Friday, 16 October 2015

Enigmatic Electrons

The Quantum world is very different from the classical world. We all know that Quantum mechanics works well in practice, providing a highly precise means of interpreting the behaviour of subatomic particles, something that classical physics — the physics deduced by Sir Isaac Newton and others, fails to do so. Initially electrons were believed to be particles. But then there was evidence that they behaved like waves in phenomena such as electron diffraction. And so there was a growing confusion about the nature of subatomic particles. Were they wave like or particle like? And this confusion did not get resolved until the mid '20s when the laws of quantum mechanics were discovered, which actually showed that atomic particles are neither waves nor particles. They behave in their own strange quantum mechanical way.

But the Quantum Physics is really hard to comprehend and it has some of its own mysteries. A good example of this is the behaviour of electrons in the Double-slit Experiment. 

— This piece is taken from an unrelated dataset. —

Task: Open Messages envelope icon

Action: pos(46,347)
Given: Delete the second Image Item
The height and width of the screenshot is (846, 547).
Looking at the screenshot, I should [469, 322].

When macroscale objects such as bullets are shot at a barrier with two slits, with a wall behind the slits, the objects travel straight through the slits and hit the wall in one particular area. But when electrons(or light consisting of photons) are fired instead of macroscale objects, they do not hit the wall at one particular area , but hit the wall at a number of different points at the same time with different strength causing an interference pattern of many lines. The really amazing part is that unlike sound waves or water waves, the interference pattern is still produced when electrons are fired one at a time. Because the interference pattern remains even when the electrons are shot one at a time, the experiment seems to suggest that each electron somehow travels through both slits at the same time and interferes with itself. Mind-boggling? Yet true!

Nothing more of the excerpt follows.